Given information:
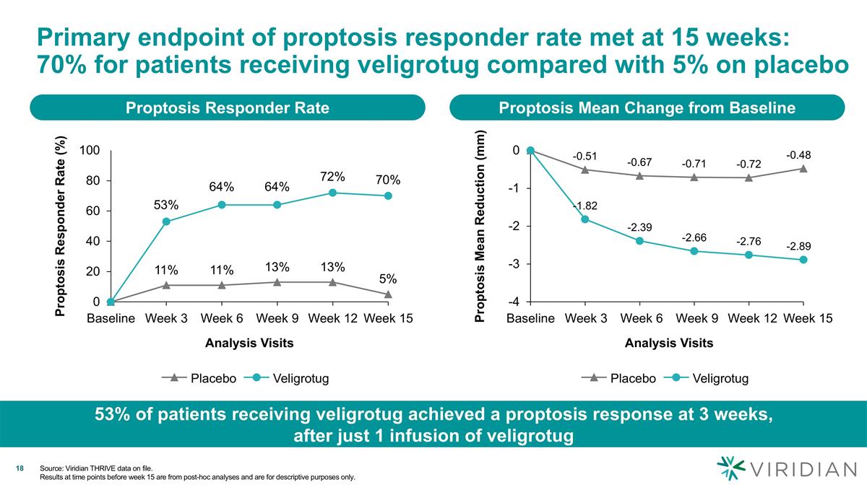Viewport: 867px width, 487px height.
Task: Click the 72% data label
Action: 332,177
---
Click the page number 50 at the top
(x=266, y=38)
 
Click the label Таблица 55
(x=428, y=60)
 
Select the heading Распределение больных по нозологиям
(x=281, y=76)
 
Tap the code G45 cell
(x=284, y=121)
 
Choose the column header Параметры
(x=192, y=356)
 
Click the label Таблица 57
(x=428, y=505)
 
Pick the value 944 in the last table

Stated problem: Lay out the items starting at the line that contains "Viewport: 867px width, 487px height." and ending at the line that contains "Action: 332,177" as a Markdown table with the columns Row (a row number) and Line, skipping blank lines and including only those lines. Leave the pictures out of the table.

Solved problem:
| Row | Line |
|---|---|
| 1 | Viewport: 867px width, 487px height. |
| 2 | Task: Click the 72% data label |
| 3 | Action: 332,177 |